§ **WHAT THE EXERCISE ASKS**: Print the following material verbatim and omit the pictures.
▶
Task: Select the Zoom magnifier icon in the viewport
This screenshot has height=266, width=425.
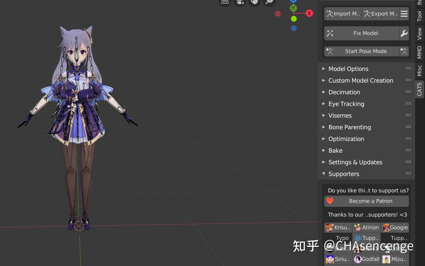Action: tap(269, 2)
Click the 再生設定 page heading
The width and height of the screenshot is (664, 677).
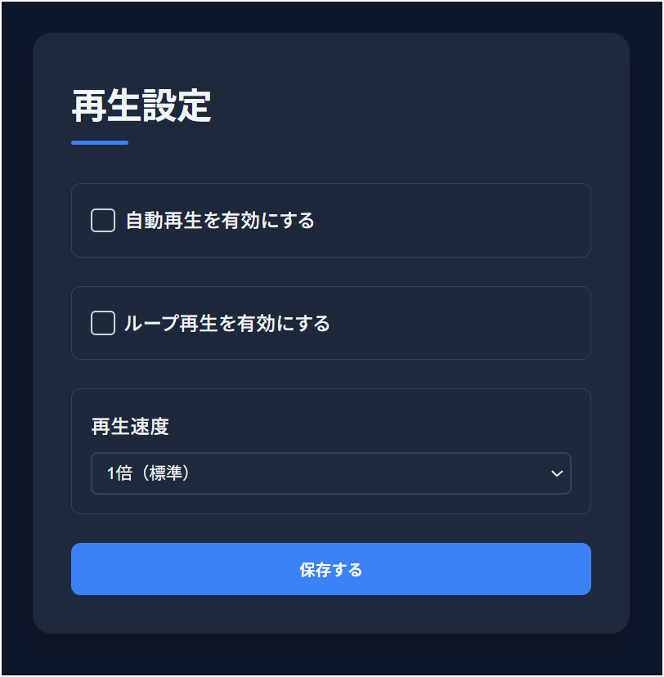click(x=140, y=106)
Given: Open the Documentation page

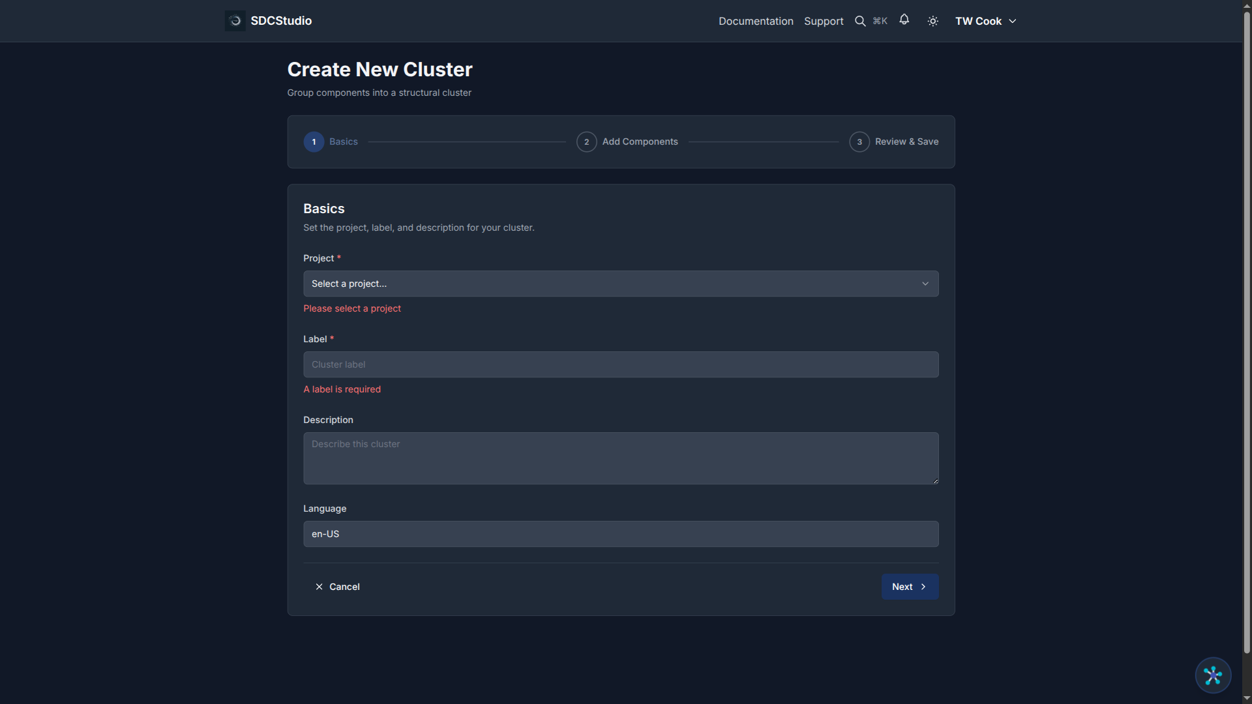Looking at the screenshot, I should click(x=755, y=21).
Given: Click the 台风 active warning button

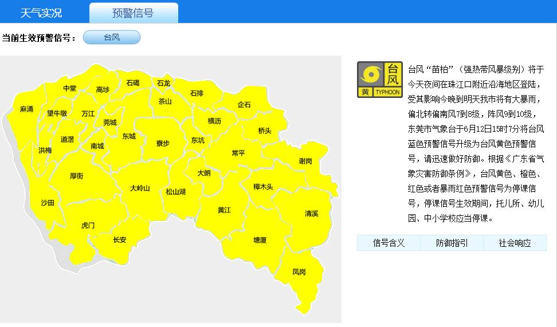Looking at the screenshot, I should tap(112, 38).
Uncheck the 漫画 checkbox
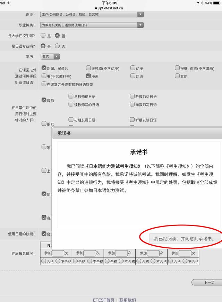 coord(88,76)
◀
§ **SOLUTION FOR THIS PROBLEM**:
Task: Select the Zoom magnifier icon in the viewport
This screenshot has height=266, width=425.
Action: tap(269, 2)
Click the 再生設定 page heading
The width and height of the screenshot is (664, 677).
click(x=140, y=106)
Given: Open the Documentation page

Looking at the screenshot, I should click(x=755, y=21).
Given: Click the 台风 active warning button

Looking at the screenshot, I should tap(112, 38).
Uncheck the 漫画 checkbox
 coord(88,76)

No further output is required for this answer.